Wednesday, July 7, 2010

Apparently NOT a popular topic

Sorry that I haven't posted in a few days. I was at my in-laws house for the 4th and was distracted. I have a new post on the Marian doctrines for later in the day.

Anyways, guess the LCMS presidential race wasn't as popular a topic as I suspected. I'll be interested to see what happens in this coming week and maybe say something about it. I pray for the future of our denomination.

In the meantime, according to some, I'm a secret Roman Catholic- because I teach as an adjunct at a Catholic school. My professors at Marquette would doubtless be very surprised in light of my debates with them over JDDJ.

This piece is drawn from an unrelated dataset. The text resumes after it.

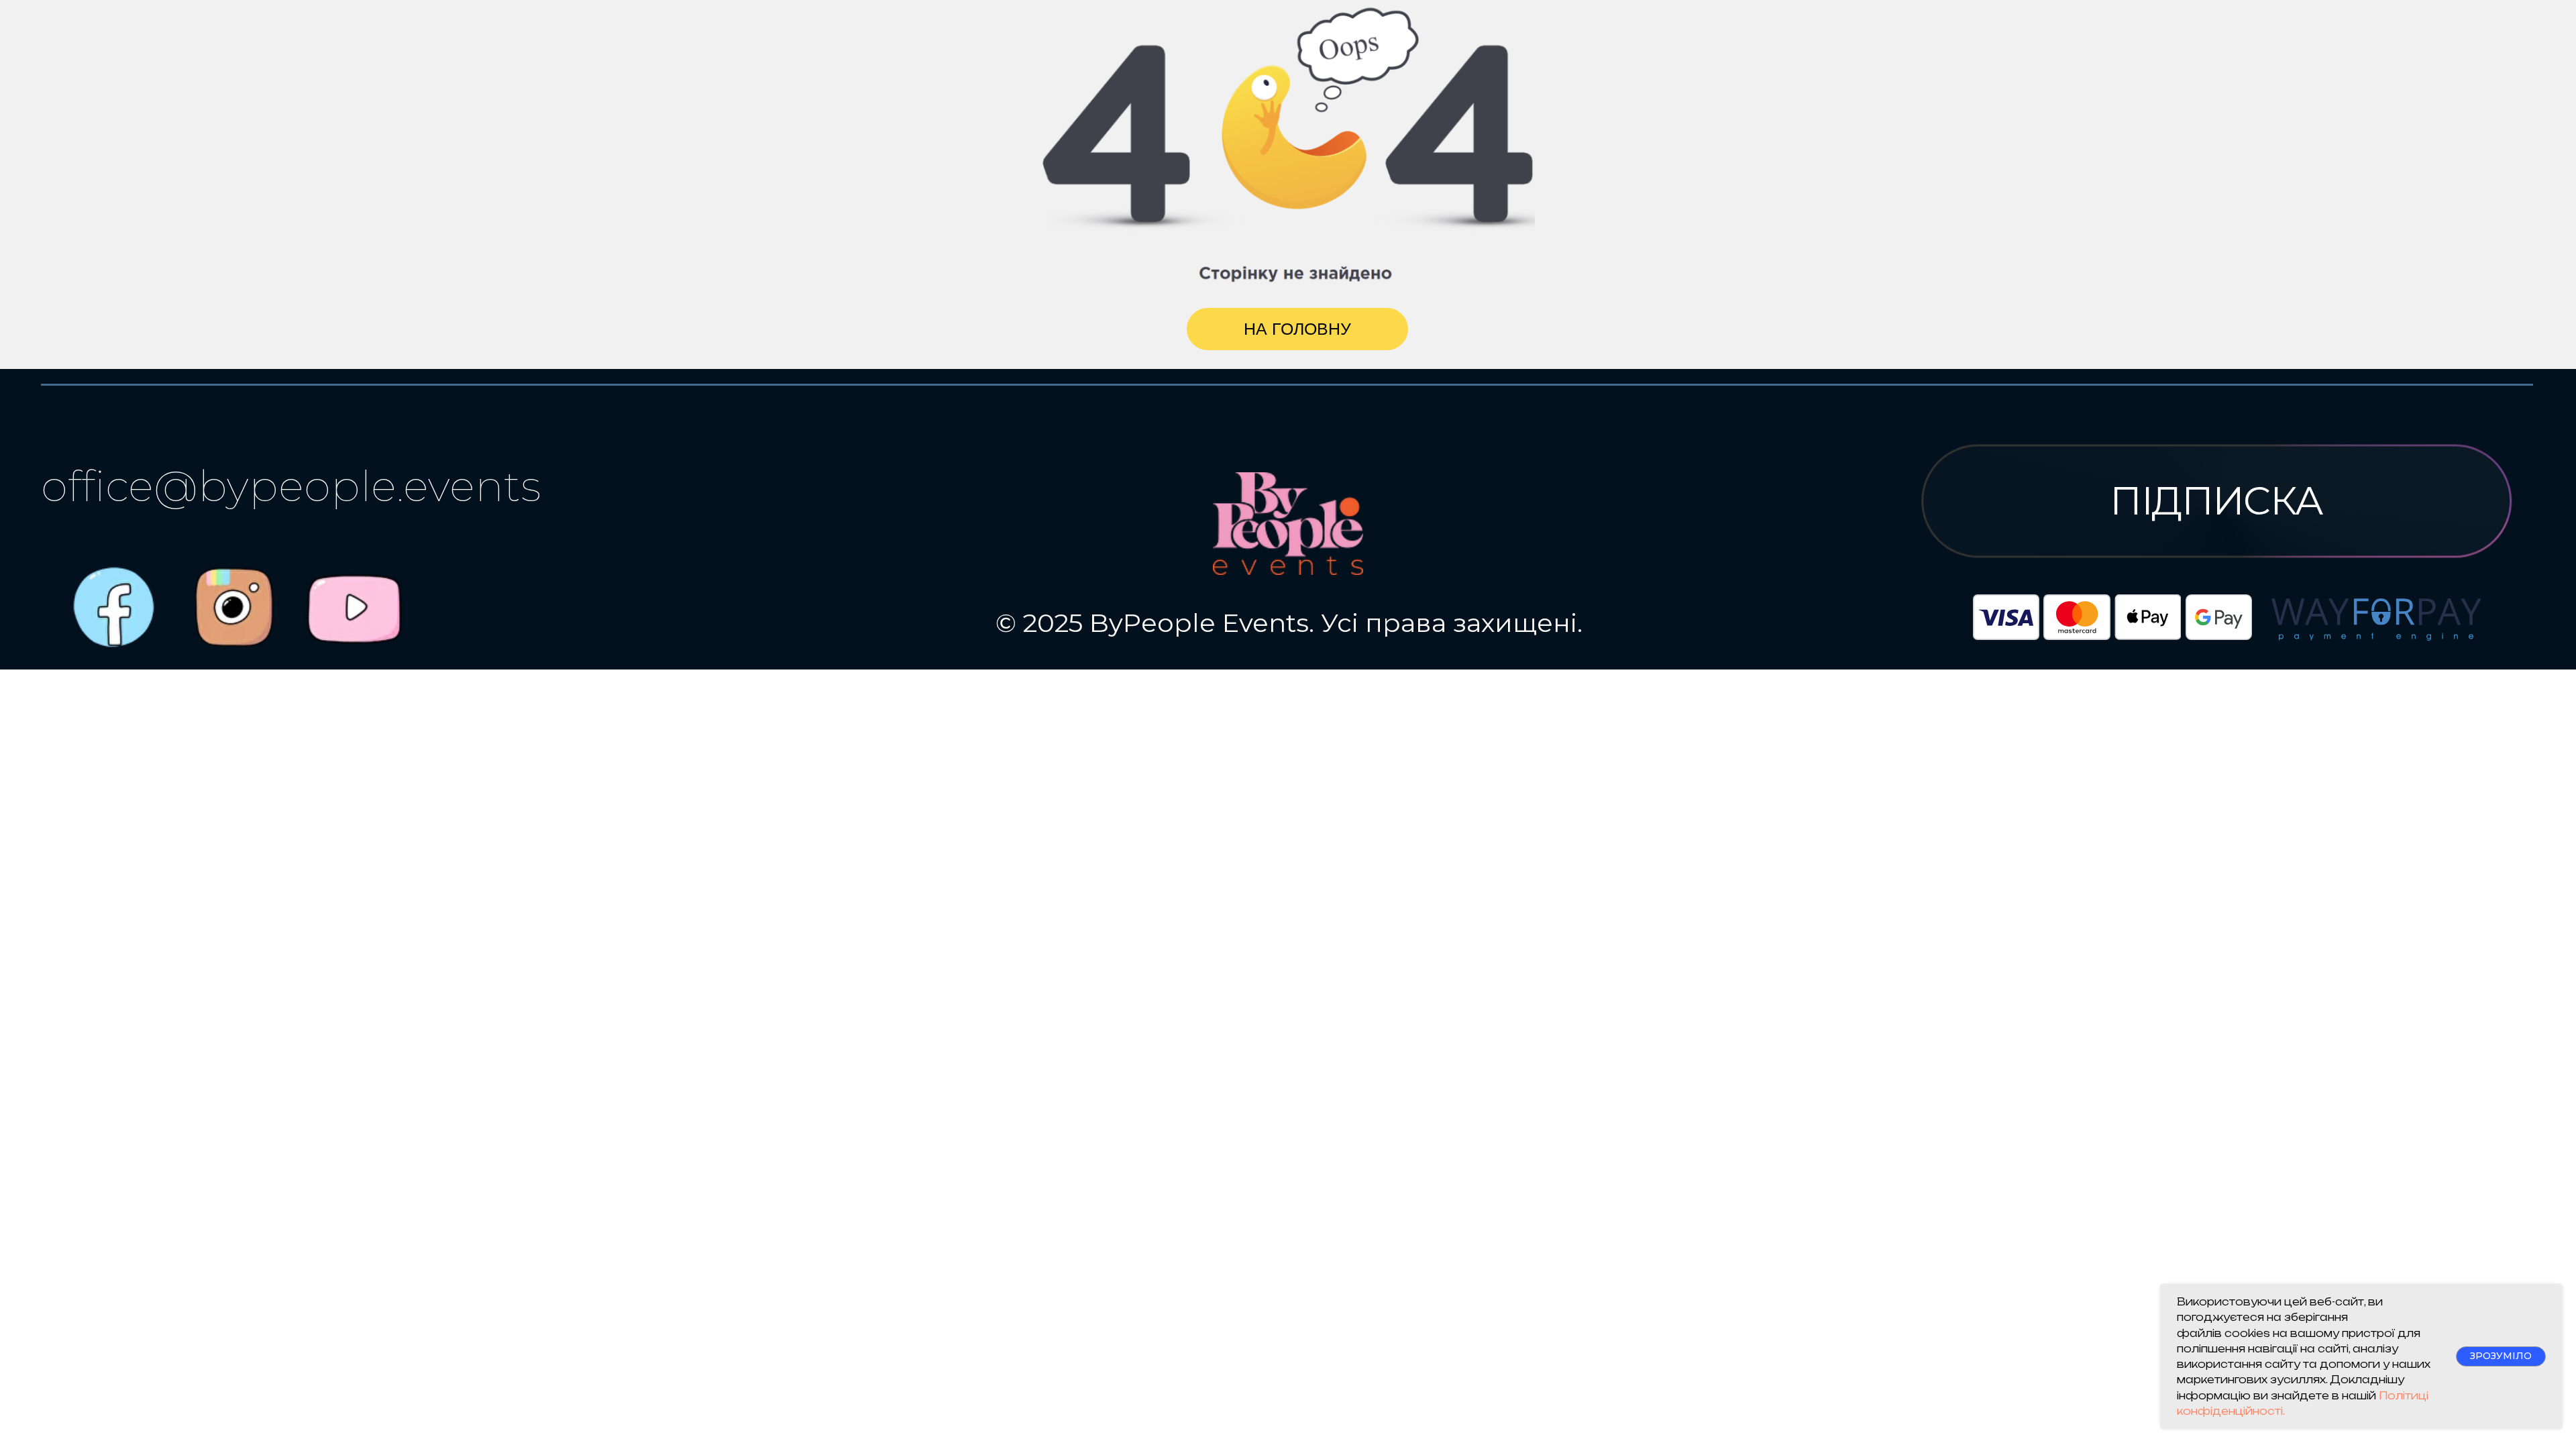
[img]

Very funny stuff. Take a look here:


  1. "His doctrinal pal is Jack Kilcrease, formerly ELCA, nominally LCMS (I think). Kilcrease teaches at a Roman Catholic college, so he is an expert on Lutheran doctrine.... When Jack becomes Father Jack, will Paul express shock and dismay, as he did with EO Priest Fenton?"
    Bwa ha ha! Sorry for the bad pun, but Jackson doesn't know Jack. Also, still no head on clown body. Pity.

  2. hmmm... it would be funny if it weren't true.

    I do think that a serious problem in American Lutheranism is that people tend to exclude the voices of those they disagree with by saying they don't have the right to say anything (especially a woman! Didn't saint Paul say they shouldn't say anything anywhere, unless they're telling other women how to be good wives?) or that they don't have the right pedigree (meaning that they have read "non-Lutheran" authors -- the horror!)

    Anyhow, I guess Bethany does know Jack (as many puns intended as you can think of) so I'm glad to hear he's not becoming a papist.

    Anyhow, I would love to share some news about the synod, but I don't know anything.



  3. I agree George- I definitely think people should be listened to for what they say, and not who they are. Generally speaking, my rule would be that the speaker only matter if he's God or someone God has appointed, i.e. the authors of Scripture. I've said some very nice things on here about the Pope, even though I of course agree with all the critiques of the idea of the Papacy in the Lutheran Confessions. I also think that some Catholic thinkers such as St. Thomas Aquinas and Hans Urs von Balthasar have some good things to say. Obvious Johann Gerhard did also, in that he frequently quotes St. Thomas and agrees with many of his ontological claims.

    For all of Jackson's education, he doesn't seem to get that poisoning the well is a logical fallacy. It's in intro to logic courses which I tutored when I was at Marquette.